It's a sunny Thursday morning in Jerusalem, and one extended family after another gathers in the passageway near the half-a-millennium-old Zion Gate. Moms, Dads, grandparents, cousins from abroad exchange family news and hugs. Then each family circles around its own Huppah made of a large blue and white tallit attached to poles. A shofar blower with a long curled ram's horn and the drummer with a darbouka serenades the teenage celebrant, hatan habarmitzvah, literally the Bar Mitzvah groom. The warm air is sweet with the scent of rose-water and honey pastries and with sesame bagel-breads served with wild thyme. Then the ebullient procession walks down the winding steps of the Old City the Kotel where the ceremony continues. This is a memorable day in each Jewish child's life.

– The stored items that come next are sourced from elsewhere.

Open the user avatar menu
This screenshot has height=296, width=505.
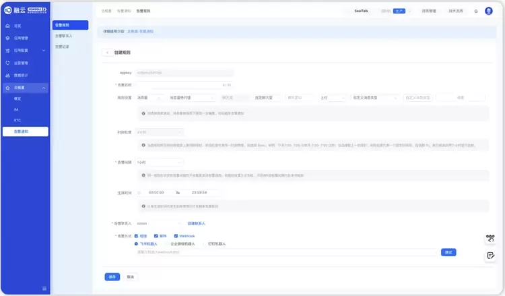tap(489, 11)
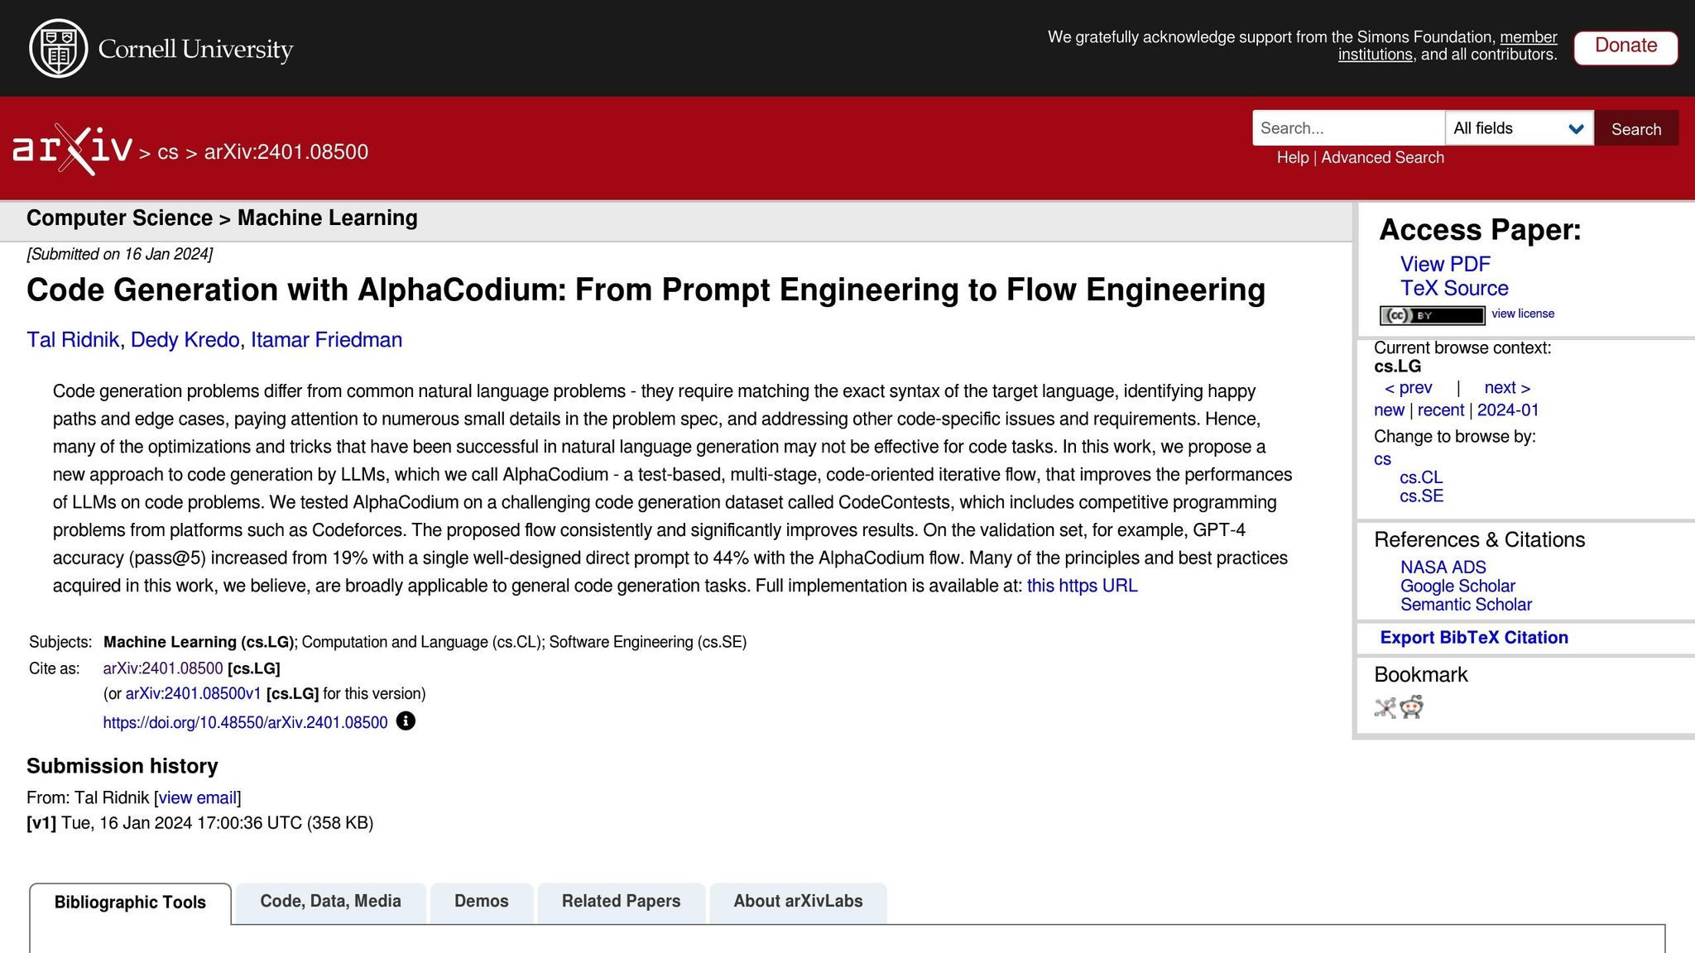
Task: Click the Cornell University seal logo
Action: point(58,49)
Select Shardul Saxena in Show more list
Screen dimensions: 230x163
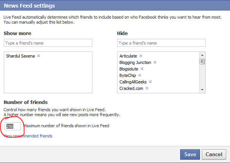[x=21, y=56]
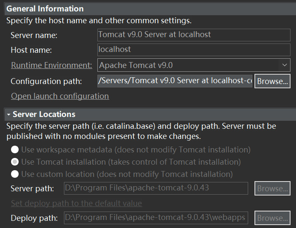296x228 pixels.
Task: Click the General Information section header
Action: 45,8
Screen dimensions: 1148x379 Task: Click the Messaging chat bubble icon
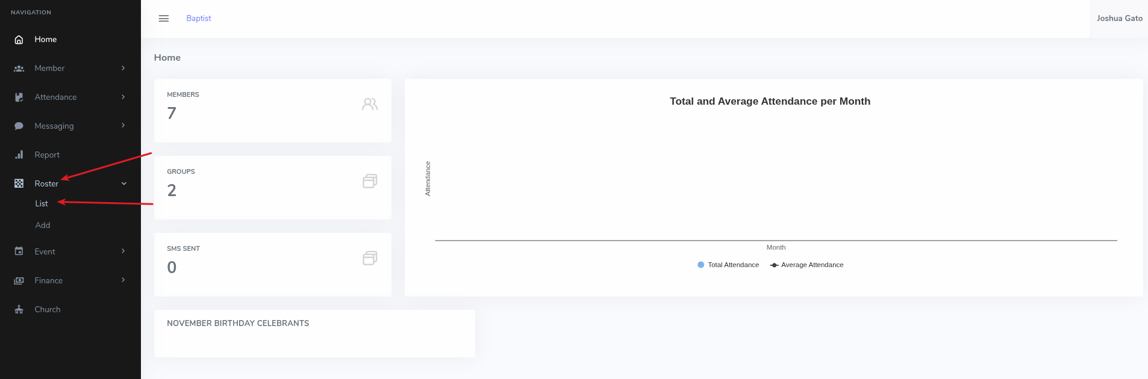tap(19, 126)
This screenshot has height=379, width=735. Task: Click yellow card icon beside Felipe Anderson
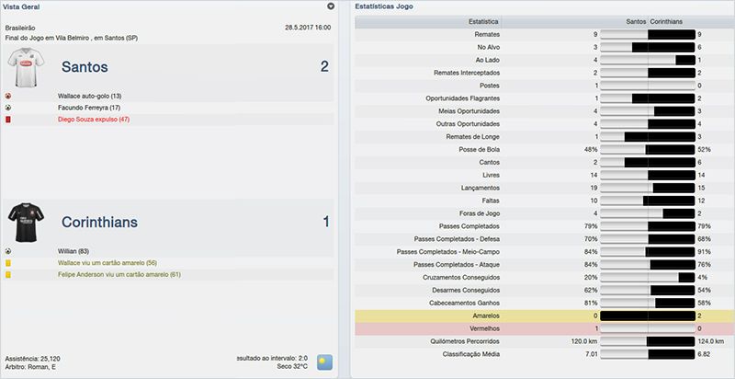click(8, 274)
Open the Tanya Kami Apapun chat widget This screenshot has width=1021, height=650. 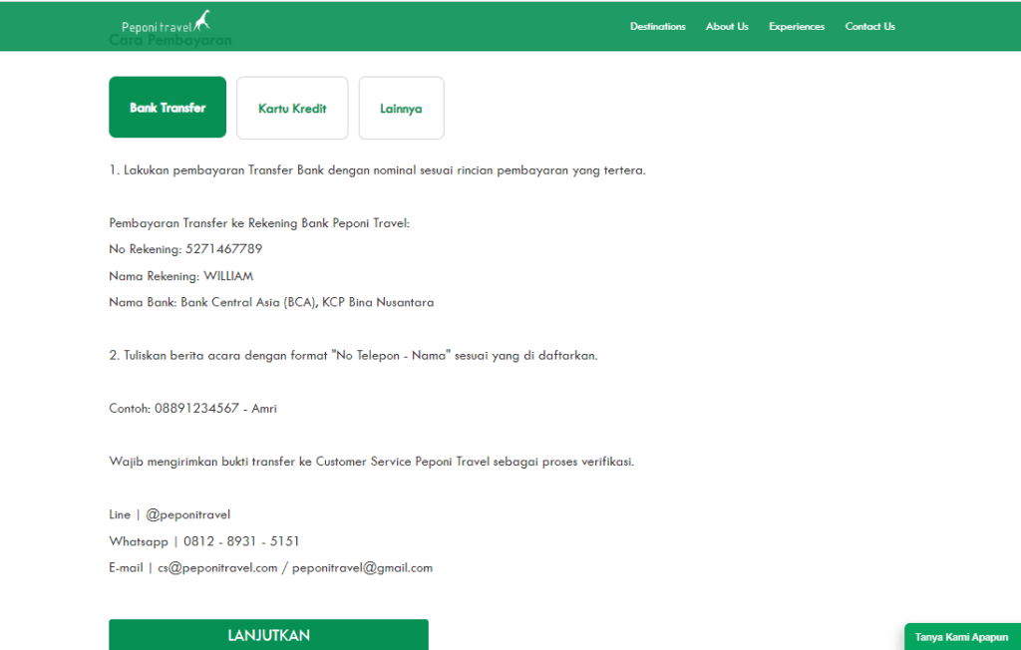(961, 637)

But what if your family can't muster up the emotional energy and financial resources to celebrate your Bar or Bat Mitzvah? What if your mom is a single-parent and currently homeless or your parents have six other children and they're living on welfare?
Such circumstances describe the lives of the boys and girls of Ramat Hadassah Szold youth village in Tivon, near Haifa. Nevertheless, last week, 17 Bar/Bat Mitzvah-age boys and girls of Ramat Hadassah Szold celebrated a beautiful shared Bar/Bat Mitzvah ceremony.
Thanks to a donor, our Ramat Hadassah Szold children and their parents were feted amidst the extended celebrations of Jerusalem Day. Several of the parents came from afar and spent the night at the Youth Village so they could journey up to Jerusalem in the morning. "Making sure the parents wound be there was the hardest part," said counselor Yoram Attias. He showed each boy how to put on a tallit, teaching the blessing, lovingly folding the collar. "Now let us sing and tell the world that Ramat Hadassah Szold is here," he urged them.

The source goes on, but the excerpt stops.